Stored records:
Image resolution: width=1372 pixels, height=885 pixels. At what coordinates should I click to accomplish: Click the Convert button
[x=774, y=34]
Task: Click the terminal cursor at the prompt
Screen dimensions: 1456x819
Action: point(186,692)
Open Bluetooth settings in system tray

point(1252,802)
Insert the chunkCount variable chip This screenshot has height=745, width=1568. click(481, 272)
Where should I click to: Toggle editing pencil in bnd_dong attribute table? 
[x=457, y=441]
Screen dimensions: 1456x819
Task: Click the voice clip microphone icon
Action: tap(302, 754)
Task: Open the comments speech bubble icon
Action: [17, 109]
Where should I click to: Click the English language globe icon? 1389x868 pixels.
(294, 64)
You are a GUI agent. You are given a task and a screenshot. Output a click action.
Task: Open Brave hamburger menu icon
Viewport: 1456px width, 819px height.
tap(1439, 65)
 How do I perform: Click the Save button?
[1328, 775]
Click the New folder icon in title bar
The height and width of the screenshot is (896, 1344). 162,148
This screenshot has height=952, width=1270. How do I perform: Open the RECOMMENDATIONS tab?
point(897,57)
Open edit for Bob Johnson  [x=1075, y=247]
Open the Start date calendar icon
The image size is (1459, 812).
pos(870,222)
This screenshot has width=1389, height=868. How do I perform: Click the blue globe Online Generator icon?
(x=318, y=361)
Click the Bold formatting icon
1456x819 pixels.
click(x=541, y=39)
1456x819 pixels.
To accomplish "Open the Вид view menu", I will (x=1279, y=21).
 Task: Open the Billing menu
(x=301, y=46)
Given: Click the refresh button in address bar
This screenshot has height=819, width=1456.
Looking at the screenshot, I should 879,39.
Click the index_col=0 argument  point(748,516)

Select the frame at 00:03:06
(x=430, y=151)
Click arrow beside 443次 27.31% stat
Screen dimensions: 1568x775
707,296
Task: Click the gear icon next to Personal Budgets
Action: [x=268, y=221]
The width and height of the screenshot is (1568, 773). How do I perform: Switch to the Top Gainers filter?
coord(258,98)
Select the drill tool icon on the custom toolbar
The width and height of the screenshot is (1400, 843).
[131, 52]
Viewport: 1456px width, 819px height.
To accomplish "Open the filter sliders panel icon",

- Work item -
Take the line above containing "Insert the chunkCount", the line containing "Click arrow beside 443次 27.31% stat", and all lines in between, and copy them exactly without anything else.

- Task response -
Insert the chunkCount variable chip This screenshot has height=745, width=1568. click(481, 272)
Where should I click to: Toggle editing pencil in bnd_dong attribute table? 
[x=457, y=441]
Screen dimensions: 1456x819
Task: Click the voice clip microphone icon
Action: tap(302, 754)
Task: Open the comments speech bubble icon
Action: [17, 109]
Where should I click to: Click the English language globe icon? 1389x868 pixels.
(294, 64)
You are a GUI agent. You are given a task and a screenshot. Output a click action.
Task: Open Brave hamburger menu icon
Viewport: 1456px width, 819px height.
tap(1439, 65)
 How do I perform: Click the Save button?
[1328, 775]
Click the New folder icon in title bar
The height and width of the screenshot is (896, 1344). 162,148
This screenshot has height=952, width=1270. How do I perform: Open the RECOMMENDATIONS tab?
point(897,57)
Open edit for Bob Johnson  [x=1075, y=247]
Open the Start date calendar icon
The image size is (1459, 812).
pos(870,222)
This screenshot has width=1389, height=868. How do I perform: Click the blue globe Online Generator icon?
(x=318, y=361)
Click the Bold formatting icon
1456x819 pixels.
click(x=541, y=39)
1456x819 pixels.
To accomplish "Open the Вид view menu", I will (x=1279, y=21).
 Task: Open the Billing menu
(x=301, y=46)
Given: Click the refresh button in address bar
This screenshot has height=819, width=1456.
Looking at the screenshot, I should 879,39.
Click the index_col=0 argument  point(748,516)

Select the frame at 00:03:06
(x=430, y=151)
Click arrow beside 443次 27.31% stat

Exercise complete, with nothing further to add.